=== Begin Enclosure ===

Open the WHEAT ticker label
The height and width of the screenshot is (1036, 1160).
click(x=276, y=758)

=== End Enclosure ===
=== Begin Enclosure ===

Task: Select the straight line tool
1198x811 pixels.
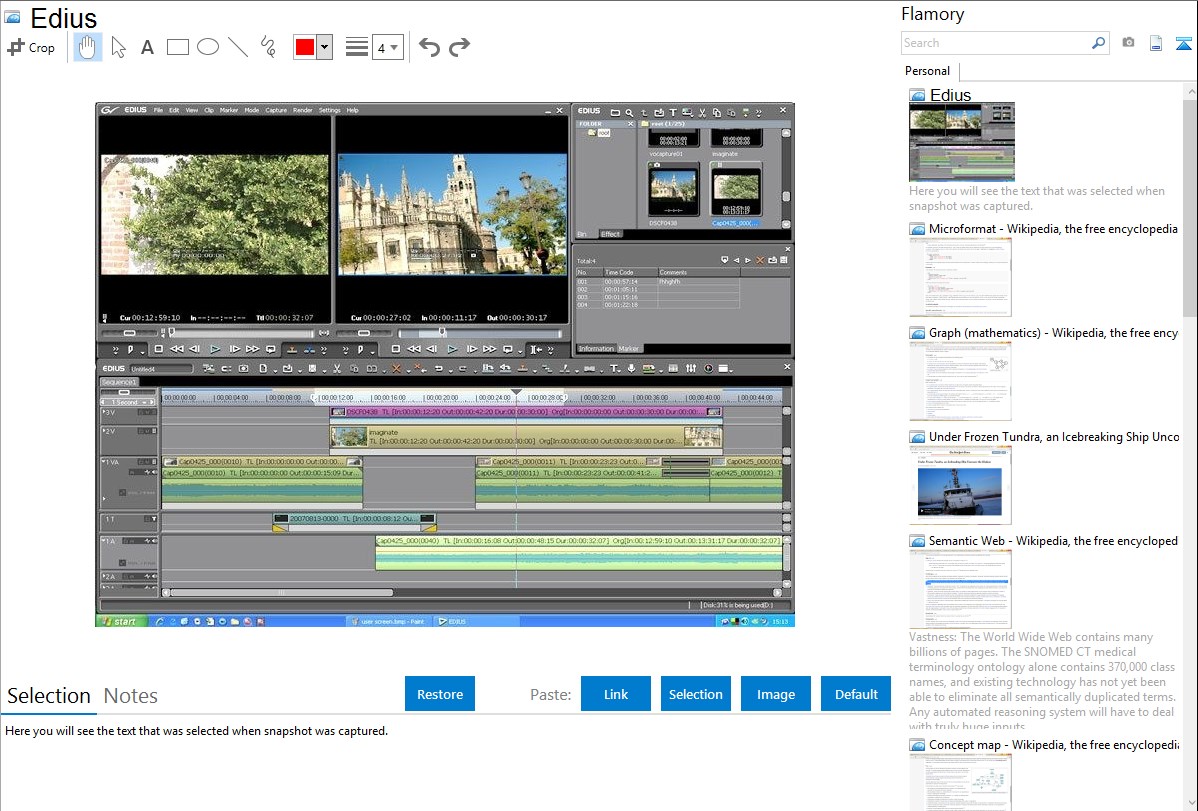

=== End Enclosure ===

Exercise brief: Copy out only the lines above from the one with "Task: Select the straight line tool" to the one with "1198x811 pixels.", inclusive, exactly as they stand.

Response area:
Task: Select the straight line tool
1198x811 pixels.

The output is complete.